A viagem para o deserto foi exaustiva. Debaixo de um calor intenso, a desidratação era um desfecho demasiado previsível.  Sob vento, calor e paisagens desérticas, demorarmos 10 h para chegar a Merzouga. Lá para o meio da viagem surgiram as primeiras montanhas do grande Atlas e, até ao pôr do sol, as paisagens foram tão arrebatadoras que nos permitiram recarregar baterias. Lá chegados, noite escura, deparamo-nos com 8 km de estrada de terra e areia que nos separava do albergue do Sud, situado em plenas dunas do Sahara. Não tenho ideia de quanto tempo demoramos a fazer aquele caminho mas parecia não ter mais fim. Felizmente, assim que chegamos, aqueceram-nos o jantar e de seguida fomos dormir.



Acordamos no paraíso! Já tínhamos esquecido a turbulenta viagem do dia anterior e aproveitamos para dar uns mergulhos na piscina, de onde podíamos apreciar a magnifica paisagem do Sahara.

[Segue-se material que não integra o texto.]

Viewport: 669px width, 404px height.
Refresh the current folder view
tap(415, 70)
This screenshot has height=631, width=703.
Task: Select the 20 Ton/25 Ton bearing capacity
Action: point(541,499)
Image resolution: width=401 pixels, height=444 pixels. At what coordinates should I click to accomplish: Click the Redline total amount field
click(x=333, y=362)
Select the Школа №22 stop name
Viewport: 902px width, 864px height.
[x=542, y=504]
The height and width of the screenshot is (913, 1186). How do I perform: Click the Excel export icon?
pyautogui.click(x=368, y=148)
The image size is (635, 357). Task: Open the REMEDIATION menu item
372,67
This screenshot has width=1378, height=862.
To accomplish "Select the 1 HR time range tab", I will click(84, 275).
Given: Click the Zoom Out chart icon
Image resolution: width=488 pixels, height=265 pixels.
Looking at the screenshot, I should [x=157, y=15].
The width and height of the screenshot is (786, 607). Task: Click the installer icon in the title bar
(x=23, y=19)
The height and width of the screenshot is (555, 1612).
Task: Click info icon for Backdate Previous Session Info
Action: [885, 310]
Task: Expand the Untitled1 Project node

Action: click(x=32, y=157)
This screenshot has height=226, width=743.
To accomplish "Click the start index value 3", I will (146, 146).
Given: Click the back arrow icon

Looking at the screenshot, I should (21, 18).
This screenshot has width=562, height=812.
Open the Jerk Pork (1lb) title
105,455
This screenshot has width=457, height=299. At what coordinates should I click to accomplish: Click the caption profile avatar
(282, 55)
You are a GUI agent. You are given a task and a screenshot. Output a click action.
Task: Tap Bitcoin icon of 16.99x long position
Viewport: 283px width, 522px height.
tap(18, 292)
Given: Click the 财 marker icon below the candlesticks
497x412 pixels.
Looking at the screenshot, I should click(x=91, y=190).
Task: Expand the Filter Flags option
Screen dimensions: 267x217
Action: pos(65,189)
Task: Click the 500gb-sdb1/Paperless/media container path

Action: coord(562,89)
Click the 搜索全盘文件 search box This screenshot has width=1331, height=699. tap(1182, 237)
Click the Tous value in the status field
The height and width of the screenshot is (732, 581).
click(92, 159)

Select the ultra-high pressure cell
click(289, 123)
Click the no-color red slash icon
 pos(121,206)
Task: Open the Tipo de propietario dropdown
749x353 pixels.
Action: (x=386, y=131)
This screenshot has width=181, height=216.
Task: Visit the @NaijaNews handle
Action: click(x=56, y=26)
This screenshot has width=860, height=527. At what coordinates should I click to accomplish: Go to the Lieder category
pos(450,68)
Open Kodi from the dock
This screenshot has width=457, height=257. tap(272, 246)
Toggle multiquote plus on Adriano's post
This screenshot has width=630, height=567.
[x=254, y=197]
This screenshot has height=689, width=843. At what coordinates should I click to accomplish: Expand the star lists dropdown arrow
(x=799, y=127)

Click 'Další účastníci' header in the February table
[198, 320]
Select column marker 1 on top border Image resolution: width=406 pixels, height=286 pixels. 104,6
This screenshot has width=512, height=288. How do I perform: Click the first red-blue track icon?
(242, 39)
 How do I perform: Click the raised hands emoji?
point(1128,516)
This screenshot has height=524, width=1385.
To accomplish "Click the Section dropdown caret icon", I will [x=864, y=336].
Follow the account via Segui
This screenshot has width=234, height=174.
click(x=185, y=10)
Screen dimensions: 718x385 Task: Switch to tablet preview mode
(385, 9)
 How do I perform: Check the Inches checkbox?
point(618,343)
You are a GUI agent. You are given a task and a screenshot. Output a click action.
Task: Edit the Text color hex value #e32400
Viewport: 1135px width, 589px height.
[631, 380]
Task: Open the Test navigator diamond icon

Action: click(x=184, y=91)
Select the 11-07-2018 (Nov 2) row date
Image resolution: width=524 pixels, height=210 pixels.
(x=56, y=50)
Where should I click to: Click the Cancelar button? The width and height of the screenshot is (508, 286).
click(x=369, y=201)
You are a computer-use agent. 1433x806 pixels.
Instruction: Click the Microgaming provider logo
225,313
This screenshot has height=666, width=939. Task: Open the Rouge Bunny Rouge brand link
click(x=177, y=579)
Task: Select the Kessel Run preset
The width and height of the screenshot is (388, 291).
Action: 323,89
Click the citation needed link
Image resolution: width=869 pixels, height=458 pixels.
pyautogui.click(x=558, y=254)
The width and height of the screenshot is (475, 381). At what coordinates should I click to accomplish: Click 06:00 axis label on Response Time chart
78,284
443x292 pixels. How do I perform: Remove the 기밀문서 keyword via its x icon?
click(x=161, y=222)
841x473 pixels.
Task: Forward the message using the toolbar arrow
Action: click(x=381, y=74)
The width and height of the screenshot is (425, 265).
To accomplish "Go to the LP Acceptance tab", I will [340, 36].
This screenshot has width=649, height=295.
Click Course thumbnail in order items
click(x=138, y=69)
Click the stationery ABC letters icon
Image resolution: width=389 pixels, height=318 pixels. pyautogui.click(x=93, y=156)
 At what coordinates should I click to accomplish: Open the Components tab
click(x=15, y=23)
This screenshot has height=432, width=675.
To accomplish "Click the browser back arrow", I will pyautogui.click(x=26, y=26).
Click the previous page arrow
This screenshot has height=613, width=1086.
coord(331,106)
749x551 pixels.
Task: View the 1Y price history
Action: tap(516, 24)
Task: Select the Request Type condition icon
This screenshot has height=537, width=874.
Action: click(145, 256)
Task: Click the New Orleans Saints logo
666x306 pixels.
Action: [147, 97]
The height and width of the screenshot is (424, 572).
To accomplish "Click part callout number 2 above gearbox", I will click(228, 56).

Uma hora antes do pôr do sol, com 3 litros de água cada um e preparados para acampar em pleno deserto, subimos no dromedário e seguimos em direcção ao acampamento na companhia de um simpático berbere local. Ao pôr do sol, demos descanso aos dromedários e sentamo-nos nas dunas de Erg-Chebbi para contemplar o momento. À chegada ao acampamento, ofereceram-nos o habitual e irrecusável chá de menta e aproveitamos para conversar um pouco e dar uns toques nos bongos marroquinos assim como algumas tentativas falhadas de tocar qraqeb (castanholas de metal). Nessa noite deitamo-nos com a promessa de que acordaríamos às 6 h para subir os 100 metros da grande duna de Erg-Chebbi antes que o sol brilhasse por de trás das montanhas que separam Marrocos da Argélia.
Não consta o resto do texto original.